▶ **Tarea asignada 1**:
Indica si cada afirmación concuerda con el hilo sobre cómo conectar dos computadoras en red y respalda cada sí o no con la frase decisiva del hilo, citada al pie de la letra: (a) Vlad dice que su módem router tiene un enchufe RJ45 y un USB; (b) según jbv, la diferencia de precio entre un switch y un hub es grande; (c) juanthegreat recomienda el modelo de conexión que describe por razones de seguridad.
▶ **Tarea asignada 2**:
Resume, por favor, en dos oraciones el hilo sobre cómo conectar dos computadoras en red.

▶ **Texto dado**:
+ + + + + + +

# Switch para red lan



## Vlad (Ene 3, 2008)

hola

Como puedo hacer para conectar dos computadoras en red (LAN)
pero que una no dependa de la otra para conectarse a internet (ADSL)

Solo tengo un modem router (2 wire alambrico) con un enchufe RJ45 y un USB.
Hay forma de hacerlo sin un switch?
es posible construir un switch para tal efecto?

graacias


----------



## Trick21 (Ene 3, 2008)

yo em compraria 2 placas de red inalambricas, pondria 1 en cada compu y lito.. tenes internet en als 2 y estan en red todo gracias al router


----------



## jbv (Ene 4, 2008)

Si no lo quieres hacer con un switch lo puedes hacer con un hub, pero la diferéncia de precio es poca.
Construir un switch me parece interesante pero descabellado ( a menos que lo quieras hacer como reto personal).
La opción de colocar dos placas Wifi me parece la opción mas lógica (aunque quizás te resulte mas caro que el hub).


----------



## juanthegreat (Ene 9, 2008)

si quieres hacer una lan de dos equipos que compartan internet sin que los equipos dependan del otro debes comprar un router o un switch, conectar los computadores y el modem/router al switch luego configurar al modem/router para que se loggee automaticamente a tu ISP, posteriormente activar el nat del modem/router y a cada equipo colocar como gateway la dirección de red interna del modem y listo.
este modelo de conexion no se recomienda por cuestiones de seguridad lo mejor es que una maquina controle el acceso a internet y a su vez sirva de firewall y de ISP de la lan.


----------



## Elvic (Ene 9, 2008)

+ + + + + + +

▶ **Sección de datos**:
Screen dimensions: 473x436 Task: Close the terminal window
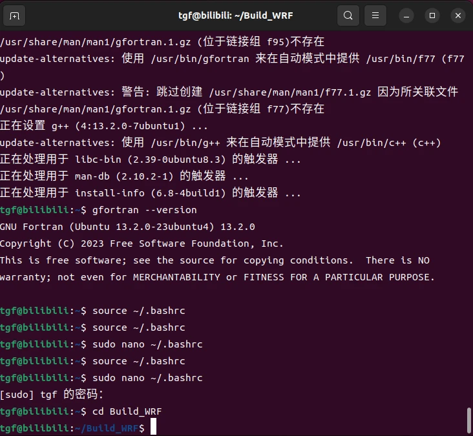[457, 16]
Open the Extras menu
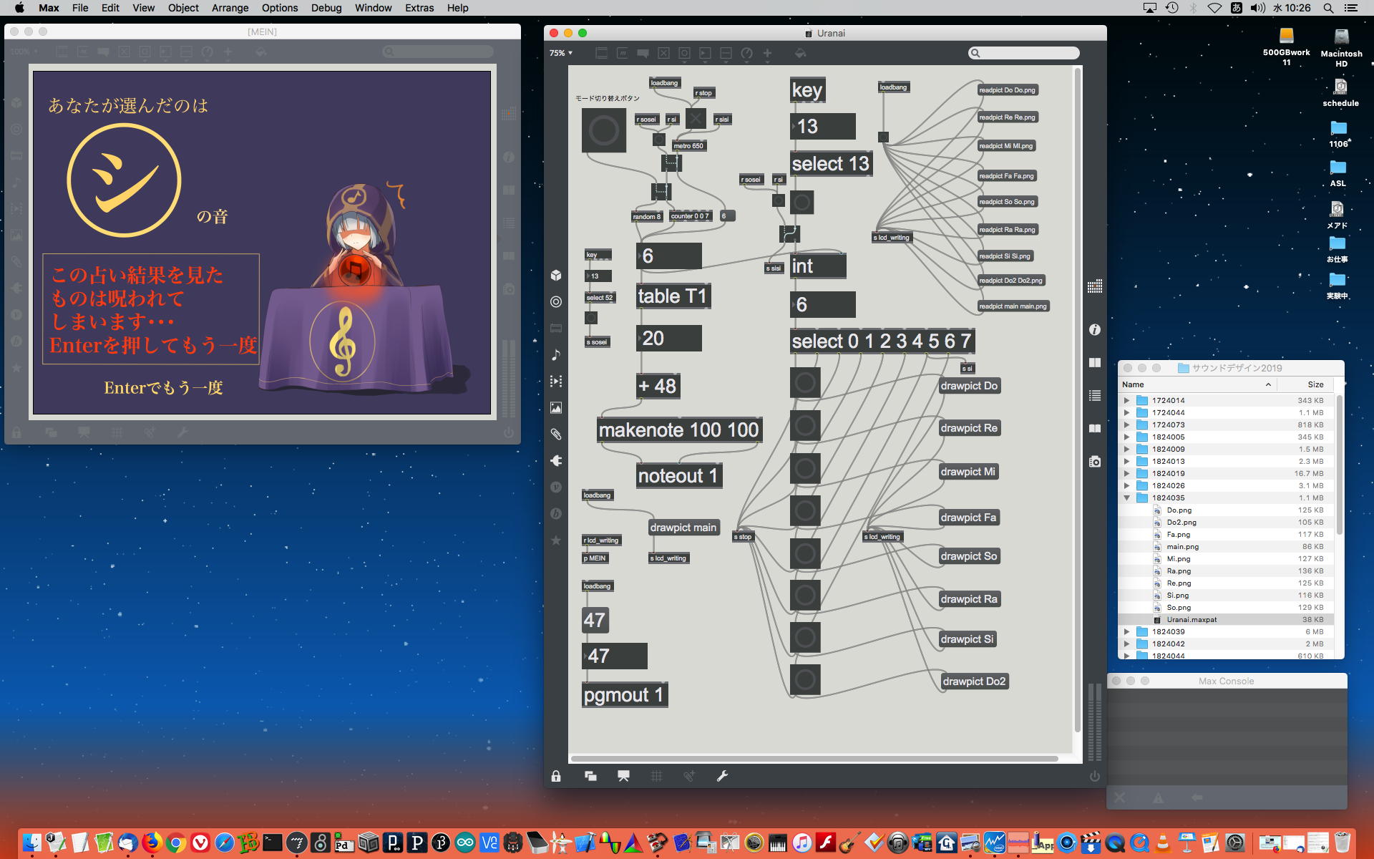This screenshot has height=859, width=1374. pyautogui.click(x=419, y=8)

+ + + + + + +

▶ **Respuesta 1**:
(a) Sí: "Solo tengo un modem router (2 wire alambrico) con un enchufe RJ45 y un USB."
(b) No: "la diferéncia de precio es poca."
(c) No: "este modelo de conexion no se recomienda por cuestiones de seguridad"

▶ **Respuesta 2**:
Vlad pregunta cómo conectar dos computadoras en red sin que una dependa de la otra para acceder a internet, si solo cuenta con un módem router que tiene un enchufe RJ45 y un USB, y si puede hacerlo sin un switch. Las respuestas proponen poner una placa de red inalámbrica en cada computadora, usar un hub o conectar los equipos y el módem a un switch con el NAT activado, aunque juanthegreat advierte que este último modelo no se recomienda por cuestiones de seguridad.